It started with Wordle.

This interactive daily game appeared during lockdown and captured the imagination of the world. Dozens of articles and blogposts explained what made it great, and mathematicians described the different strategies that could be deployed.

Wordle spawned lots of derivative games. Some were very similar to the original, with versions in other languages, or just for specific types of vocabulary (my favourite was Byrdle which, in a pun on the name of the English church music composer who died 400 years ago, involves only church music related vocabulary). Other derivatives include listening to scraps of popular songs and trying to identify them, or finding words that are connected to others, either by meaning or semantics. The maths-based ones were not (for me) as exciting as Wordle.

Now there is a worthy maths/logic/probability game that comes close to Wordle: Digit Party. Co-created by the author of Byrdle, it involves a daily puzzle, a simple rule-set, an easy interface, and a neat coloured diagram to post on Twitter.

This article explains the game and the scoring system, and then explores some of the maths that is involved.

The game

The website for the game is

Here is a screenshot of a game in progress.

In the bottom right of the screen it says which number is now available. When you click on an empty square on the board it will put the 2 in that square. It also lets us know that the following number will be a 3. The digits from 1 to 9 are used and seem to appear at random within a particular game.

Points are scored by getting connections between the same digit. At the moment, in the game above, we can see one connection between two adjacent number 8s (this is shown on the board in colour and by the line joining the 8s). That gives us a score of 8, which is then shown in the bottom left of the screen (in the diagram above).

The game has continued.

Can you see why we now have 34 points?

The three number 8s all link up, so that makes 3 connections, giving 8 x 3 = 24 points.

The three number 2s only make 2 connections, however. Digits can only join to a digit in one of the eight squares that surrounds it. This gives 2 x 2 = 4 points.

The number 6s have 1 connection, so that is another 6 points. This gives a total of 24 + 4+ 6 = 34 points.

★ ★ ★ ★ ★ ★ ★

## TASK TO COMPLETE
Reproduce the Digit Party article verbatim from "The three number 2s" to "2 = 4 points.". The lines that come next are separate material, unrelated to the Digit Party article.

## SUPPLIED INFORMATION
★ ★ ★ ★ ★ ★ ★

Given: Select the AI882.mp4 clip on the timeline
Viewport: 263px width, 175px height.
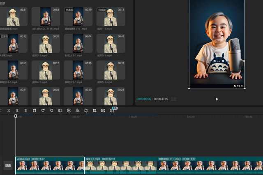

★ ★ ★ ★ ★ ★ ★

## COMPLETE RESPONSE
The three number 2s only make 2 connections, however. Digits can only join to a digit in one of the eight squares that surrounds it. This gives 2 x 2 = 4 points.